[JIT] Add optimize_for_inference API (#58193)

Summary:
Freezing exists as a pass which partially evaluates your model and applies generic optimizations which should speed it up. Optimize for inference is a counterpart to these optimizations which runs build & server specific optimizations.  The interaction with existing `optimize_frozen_module` is not great, I guess we could just deprecate the API entirely? it was never officially released but just existed to document the `optimize_numerics` keyword.

Eventually, I would like to add a way of adding example inputs but I didnt add that here because they are not being used at all yet. I also have not yet included a way to blacklist individual optimizations, and would like to wait until we move this to Beta and have a little more clarity on how everything will fit together. I also think blacklisting will be an uncommon use case for the current optimizations.

Pull Request resolved: https://github.com/pytorch/pytorch/pull/58193

Reviewed By: bertmaher, navahgar

Differential Revision: D28443714

Pulled By: eellison

fbshipit-source-id: b032355bb2585720a6d2f00c89d0d9a7ef60e649
diff --git a/test/cpp/jit/test_module_api.cpp b/test/cpp/jit/test_module_api.cpp
index 3c670e4..9fd692b 100644
--- a/test/cpp/jit/test_module_api.cpp
+++ b/test/cpp/jit/test_module_api.cpp
@@ -365,7 +365,10 @@
   auto frozen_mod = torch::jit::freeze(m);
   auto forward_g = frozen_mod.get_method("forward").graph();
   testing::FileCheck().check_not("GetAttr")->run(*forward_g);
-  ;
+
+  auto frozen_mod2 = torch::jit::optimize_for_inference(m);
+  forward_g = frozen_mod.get_method("forward").graph();
+  testing::FileCheck().check_not("GetAttr")->run(*forward_g);
 }
 
 // NOLINTNEXTLINE(cppcoreguidelines-avoid-non-const-global-variables)
diff --git a/test/jit/test_freezing.py b/test/jit/test_freezing.py
index d2d0c14..e45d144 100644
--- a/test/jit/test_freezing.py
+++ b/test/jit/test_freezing.py
@@ -1590,14 +1590,14 @@
         conv = torch.nn.Conv2d(in_channels, out_channels, kernel_size=3, stride=2, bias=True)

Your goal: Write out the optimize_for_inference commit text above word for word, everything from "Eventually, I would" down to "the current optimizations.".

Data records:
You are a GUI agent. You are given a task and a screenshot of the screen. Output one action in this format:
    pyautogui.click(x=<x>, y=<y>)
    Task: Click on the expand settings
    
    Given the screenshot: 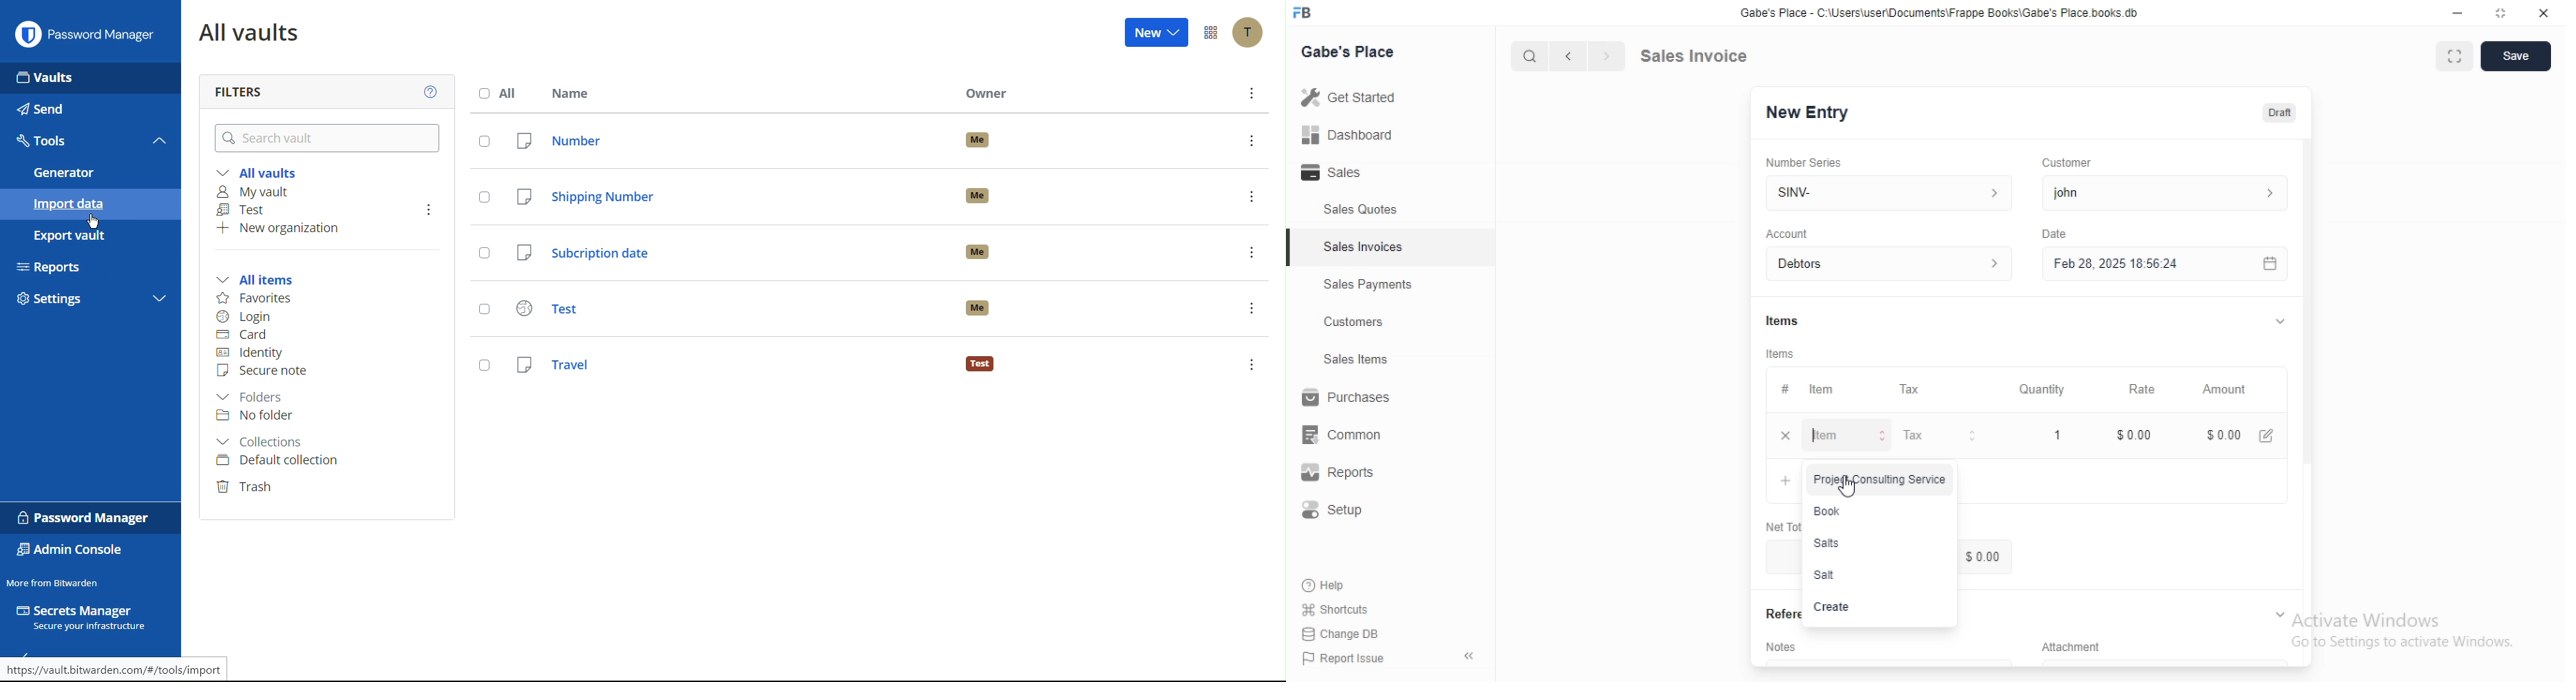 What is the action you would take?
    pyautogui.click(x=160, y=300)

In response:
Eventually, I would like to add a way of adding example inputs but I didnt add that here because they are not being used at all yet. I also have not yet included a way to blacklist individual optimizations, and would like to wait until we move this to Beta and have a little more clarity on how everything will fit together. I also think blacklisting will be an uncommon use case for the current optimizations.